Como Spooner – um abolicionista da Nova Inglaterra que defendia a dissolução dos Estados Unidos através da secessão – Rothbard apoiava a “descentralização radical” do estado. De fato, Rothbard considerava a secessão e outras formas de descentralização como centrais para limitar o poder dos estados soberanos – o que ele considerava fundamental para diminuir os abusos infligidos pelos regimes à população.

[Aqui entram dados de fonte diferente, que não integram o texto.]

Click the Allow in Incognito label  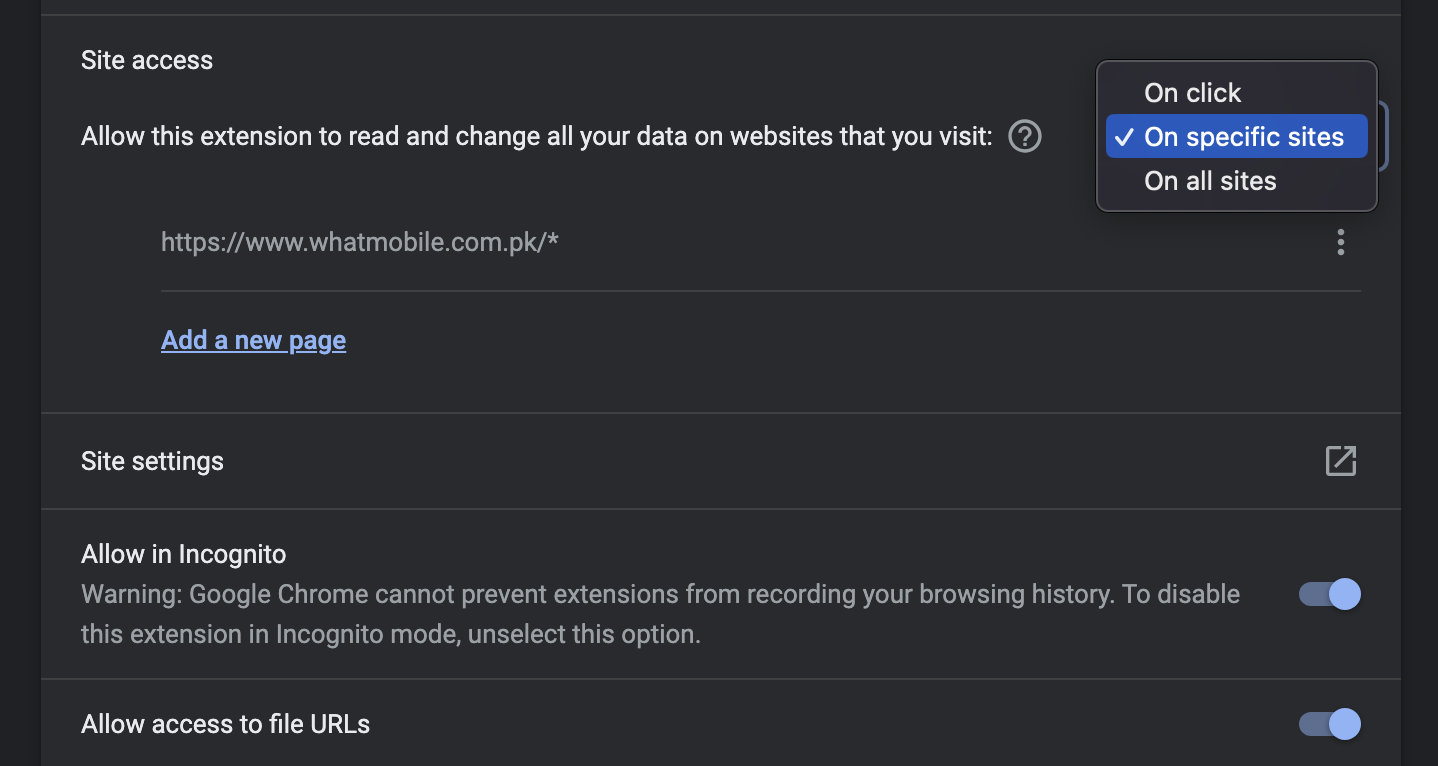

Por exemplo, em maio de 1969, Rothbard publicou um editorial no Libertarian Forum endossando a candidatura a prefeito de Norman Mailer. Especificamente, Rothbard endossou o apoio de Mailer à ideia de descentralizar o gigantesco governo da cidade de Nova York em vários governos de bairro muito menores. Rothbard também presumivelmente gostou da ideia de Mailer de “que a cidade de Nova York se separasse do estado de Nova York e formasse um 51º estado”. Descentralizar o governo de Nova York, concluiu Rothbard, era:

     uma posição não apenas consistente com o desmembramento de grandes órgãos governamentais, mas também com o crucial princípio libertário da secessão. A secessão é uma parte crucial da filosofia libertária: que cada estado possa se separar da nação; cada subestado, do estado; cada bairro, da cidade e, logicamente, cada indivíduo ou grupo, do bairro.[1]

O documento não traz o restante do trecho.